Heutzutage tätigt man praktisch alle seine Ausgaben online. Dadurch lässt sich schnell der Überblick verlieren. Der erste Schritt ist die Geldströme zu analysieren. Man sollte wissen wollen, wohin das Geld fließt. Aber viele Leute haben keine Ahnung, wo sie anfangen sollen, oder trauen sich nicht, anzufangen. Sie fürchten, dass es eine unglaubliche Menge Arbeit ist. Mit unserer App sind sie in wenigen Minuten fertig. Die App importiert, kategorisiert und sortiert automatisch alle ihre verknüpften Konten.
Sie funktioniert gemäß der PSD-2, der europäischen Verordnung, die es den Verbrauchern ermöglicht, ihre Zahlungsdaten gesichert an Dritte weiterzugeben. Sie stellt sicher, dass die Banken kein Monopol mehr auf diese Daten haben. Man muss alle möglichen strengen Sicherheitsanforderungen erfüllen, bevor einem diese Art von Lizenz erteilt wird. Wenn Sie Ihr Konto mit Dyme verknüpfen, erhalten Sie innerhalb weniger Minuten einen Überblick über alle Ihre Abonnements. Unnötige oder doppelte Abonnements können nachträglich gekündigt werden. Unser Algorithmus sucht auch für die Energieversorgung nach dem besten Marktpreis. Sie haben die Möglichkeit, über uns zu wechseln oder über einen besseren Tarif zu verhandeln.
Sie sind nicht die Einzigen, die daran arbeiten, was macht Sie anders?
Ja, das ist wahr. Nur durch den Überblick, den wir bieten, können wir uns nicht von den anderen abheben. Was uns einzigartig macht, ist, dass Sie über unsere App auch Benachrichtigungen über Abonnements erhalten können. Vielleicht haben Sie diese zwar schon lange, benutzen sie aber nicht. Diese können Sie über die App abbestellen. Wir können auch in Ihrem Namen über eine Senkung Ihres Energietarifs verhandeln, wenn Sie schon eine Weile Kunde sind. Oder der Algorithmus sucht bei einem anderen Anbieter nach einem günstigeren Tarif. Wenn er einen gefunden hat, Sie einverstanden sind, können wir die Umstellung veranlassen.
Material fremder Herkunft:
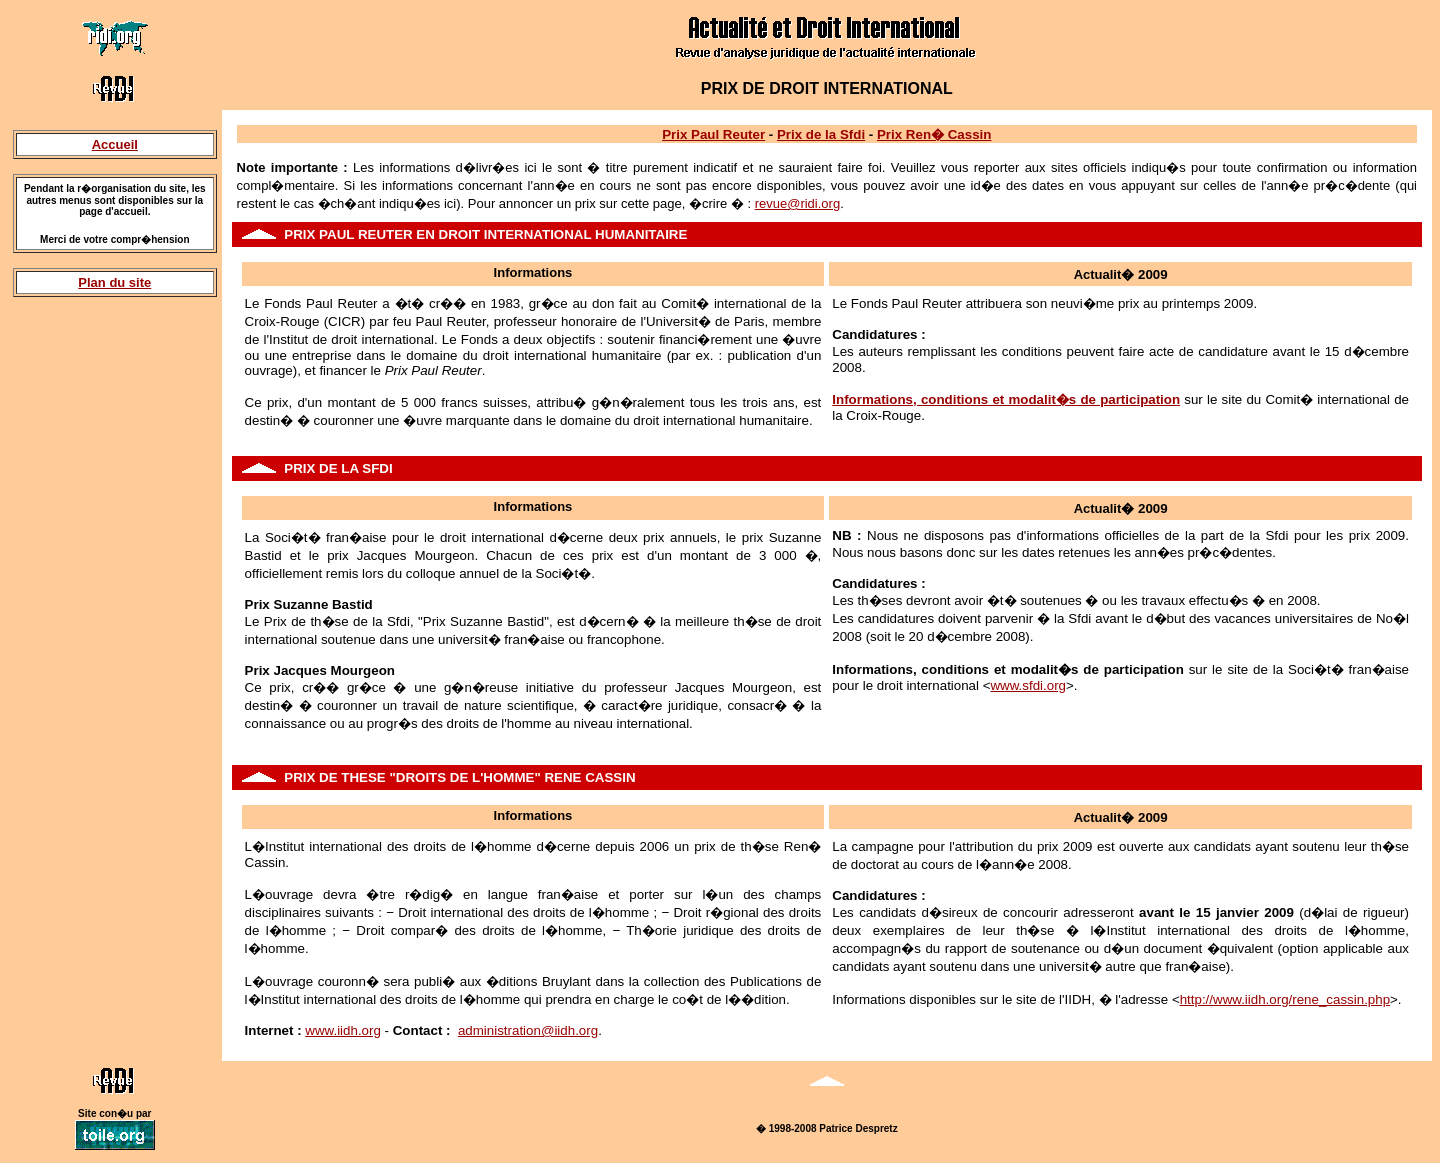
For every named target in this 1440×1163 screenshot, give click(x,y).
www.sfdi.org (1028, 685)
Wir wollen das bald auch für All-in-One- und Telefonabonnements einführen. Im Moment erkennt der Algorithmus noch nicht alle Abonnements. Aber daran arbeiten wir.
Wie verdienen Sie Ihr Geld?
Wir erheben eine kleine Gebühr für die Kündigung von Abonnements, aber wir verdienen nichts daran. Nur wenn Sie Geld sparen, verdienen wir etwas. Wenn Sie es zum Beispiel schaffen, einen günstigeren Tarif zu vereinbaren. Oder wenn Sie persönlich von einem Wechsel profitieren. Wir berechnen etwa 30 Prozent der gesamten Ersparnis. Vielleicht werden wir in Zukunft zu einem Premium-Modell übergehen, wenn wir die App um weitere Instrumente und Dienstleistungen erweitern. Eine Sache, die wir definitiv nicht tun, ist, dass wir Benutzerdaten speichern, um sie weiterzuverkaufen.
Wo wird mit Hilfe der App am meisten Geld gespart?
Das ist schwer zu sagen. Wenn man sich die Zahlen der EU anschaut, geben die Haushalte im Durchschnitt einige hundert Euro zu viel für Energiekosten pro Jahr aus. Das liegt daran, dass sie nicht wissen, dass sich ein Wechsel lohnt oder dass sie ihren Tarif nicht neu verhandeln, wenn sie schon lange irgendwo Kunde sind. Aber auch bei den All-in-One-Abonnements können Sie viel sparen. So wie zum Beispiel bei der Telefonie. Das bieten wir noch nicht an, aber wir arbeiten auch daran.
Gibt es noch etwas, mit dem Sie die App erweitern wollen?
Wir hören oft von unseren Benutzern, dass sie mehr Einblick in ihre variablen Kosten erhalten möchten. Dinge wie Kleidung, Ausflüge und Lebensmittel. Ein bisschen wie das traditionelle Haushaltsbuch. Das ist es, was wir kurzfristig anbieten wollen. Aber wir schauen auch auf die langfristige Perspektive. Es gibt zum Beispiel viele Verbraucher, die Laptops kaufen, aber sie wissen nicht, dass die EU-Gesetzgebung ihnen eine Standard-Garantie von zwei Jahren gewährt. Wir wollen es ihnen ermöglichen, mit unserer App ein Garantieverfahren zu starten. Wir wollen den Verbrauchern auch ermöglichen, über die App Geld von Webshops zurückzufordern. Unser Ziel ist es, ihnen die volle Kontrolle über ihre Finanzen zu geben.